Reproduce word for word the passage of the post on Amerio, communism, and liberation theology from "118. The document" up to and including "to liberation theology.".

### EXTRACT PROVIDED

Wednesday, May 30, 2007

Amerio on comunism and liberation theology

From Romano Amerio, in Iota Unum, on communism & liberation theology. This is a long section, and he opens by making the observation that the Catholic Church has abandoned and withdrawn from the political sphere. With all the organizations out there, this struck me as odd at first, but he developes the thought by explaining that those Catholic Action groups that were once distinctively Catholic, working for distinctively Catholic ends, have either folded or been molded into something indistinguishable from any other political party...

This is a long chapter, and I've just picked a few comments from the end of it that string together in, I hope, a coherent manner.

Chapter XI
RELIGIOUS AND SOCIAL MOVEMENTS

112. The Church and communism in France.


…French bishops’ document sur son dialogue avec les militants chrétiens qui ont fait l’option socialiste (16) contains a confusion between “the action of the Holy Spirit” and workers’ agitation(17); the communist movement, which is perfectly explicable by the ordinary historical forces that drive events, is taken as one of those movements that result from the supernatural impulses of the Holy Spirit:(18) in short the document turns the social struggle of the age into a religious phenomenon. This imprecise, novel, and immanentist thinking fails to distinguish between the Holy Spirit and the workings of Providence that draw human events to their predestined goal, and fails to see that the Holy Spirit is the soul of the Church, but not of the human race as such.

16. “On its dialogue with Christians who have taken the socialist option,” in Documentation Catholique, 29 May 1972, 471ff)…

17. The communist movement’s being thus an effect of the Holy Spirit makes it easier to understand the introduction of Karl Marx into a Missel des dimanches (Sunday Mass booklet) promulgated by the French bishops, shortly after the council and again in 1983 in connection with the centenary of Marx’s death, where on p. 139 we find a commemoration of the founder of communism on 14 March, the day of his death.

18. Sections 16-17 of the document.

118. The document of the seventeen bishops.

The document signed by seventeen bishops from around the world and published by Témoignage Chrétien (1967) is of more importance. It makes the transition from a positive attitude towards communism, to liberation theology.

119. Judgment on the document of the Seventeen.

The conclusion of the bishops’ document is quite unambiguous, but its premises are false. Whether as a system of thought or as the practice of that thought, by the admission of its own theoreticians and by the judgment of all the popes, communism is not merely a social system that bishops can welcome as one of the many possible forms of political organization; it is a complete axiological system intrinsically repugnant to the Catholic system. […] The movement from the Marxist option to liberation theology is only possible because the seventeen bishops fail to grasp both the nature of communism and the nature of Christianity itself. Externally their applause for the class struggle ill accords with the condemnations of the Church’s teaching office and also raises questions about the coherence of the hierarchy; internally, the document departs from Catholic thought on at least two points. Because of its defective understanding of God’s dealings with the world, it says nothing about the eschatological nature of Christianity, whereby earth is seen as being made for heaven, and a full grasp of man’s destiny can only be had from beyond the walls of time. Yet again, because of its faulty view of history the document fails to state that Christianity traces the origin of social injustice to moral disorder, and as a result injustice is to be found throughout the whole body of society and cannot be attributed exclusively to those who enjoy material prosperity. In short, the document lacks calmness of judgment, because the bishops side exclusively with one party, and entirely overlook the Catholic worker’s movement that were rejected by the rich; it also lacks that more exalted calm that comes from a religious spirit and which can detect a goal beyond history as it surveys the record of the past. This is no real theory of history, but an immanentist philosophy only interested in liberation from worldly misfortune, and looking only to human self-improvement to achieve it.

######
### DATA RECORDS

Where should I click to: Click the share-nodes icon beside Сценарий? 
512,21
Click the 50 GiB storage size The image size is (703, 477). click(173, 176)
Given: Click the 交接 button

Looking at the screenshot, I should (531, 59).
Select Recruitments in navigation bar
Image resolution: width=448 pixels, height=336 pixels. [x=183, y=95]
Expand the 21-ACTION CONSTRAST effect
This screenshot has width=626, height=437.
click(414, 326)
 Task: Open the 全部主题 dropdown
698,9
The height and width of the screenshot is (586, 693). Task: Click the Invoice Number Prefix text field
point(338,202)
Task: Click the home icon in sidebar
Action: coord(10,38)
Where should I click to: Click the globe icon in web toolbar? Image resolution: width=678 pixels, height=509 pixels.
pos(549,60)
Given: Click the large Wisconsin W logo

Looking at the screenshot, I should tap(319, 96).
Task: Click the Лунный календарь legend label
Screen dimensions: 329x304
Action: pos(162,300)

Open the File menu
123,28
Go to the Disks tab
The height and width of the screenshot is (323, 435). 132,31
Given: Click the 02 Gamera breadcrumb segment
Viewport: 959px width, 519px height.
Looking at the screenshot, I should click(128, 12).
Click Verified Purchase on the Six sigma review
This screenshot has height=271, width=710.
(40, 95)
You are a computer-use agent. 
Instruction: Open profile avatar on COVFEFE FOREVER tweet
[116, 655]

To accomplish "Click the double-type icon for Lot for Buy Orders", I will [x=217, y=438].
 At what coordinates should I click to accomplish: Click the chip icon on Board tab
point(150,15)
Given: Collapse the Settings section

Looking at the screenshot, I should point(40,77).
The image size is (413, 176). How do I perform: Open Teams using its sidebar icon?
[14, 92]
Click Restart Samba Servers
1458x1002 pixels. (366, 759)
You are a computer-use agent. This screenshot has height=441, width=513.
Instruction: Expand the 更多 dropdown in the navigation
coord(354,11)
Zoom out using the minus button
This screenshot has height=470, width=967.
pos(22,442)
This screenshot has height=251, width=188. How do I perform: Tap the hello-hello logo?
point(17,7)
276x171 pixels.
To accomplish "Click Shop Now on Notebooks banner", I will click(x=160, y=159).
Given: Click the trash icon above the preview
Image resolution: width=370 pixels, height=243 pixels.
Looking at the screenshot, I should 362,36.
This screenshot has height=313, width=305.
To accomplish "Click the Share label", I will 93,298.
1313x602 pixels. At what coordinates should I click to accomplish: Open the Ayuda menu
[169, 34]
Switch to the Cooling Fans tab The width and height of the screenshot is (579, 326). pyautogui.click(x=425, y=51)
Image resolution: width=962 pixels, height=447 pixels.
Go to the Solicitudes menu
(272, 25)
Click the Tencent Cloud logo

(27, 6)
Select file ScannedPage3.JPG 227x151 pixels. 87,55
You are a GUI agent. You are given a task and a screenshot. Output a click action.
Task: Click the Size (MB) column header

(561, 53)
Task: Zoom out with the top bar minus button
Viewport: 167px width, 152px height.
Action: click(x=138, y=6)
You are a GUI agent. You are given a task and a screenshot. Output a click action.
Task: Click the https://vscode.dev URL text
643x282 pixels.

######

#### [REPLY]
118. The document of the seventeen bishops.

The document signed by seventeen bishops from around the world and published by Témoignage Chrétien (1967) is of more importance. It makes the transition from a positive attitude towards communism, to liberation theology.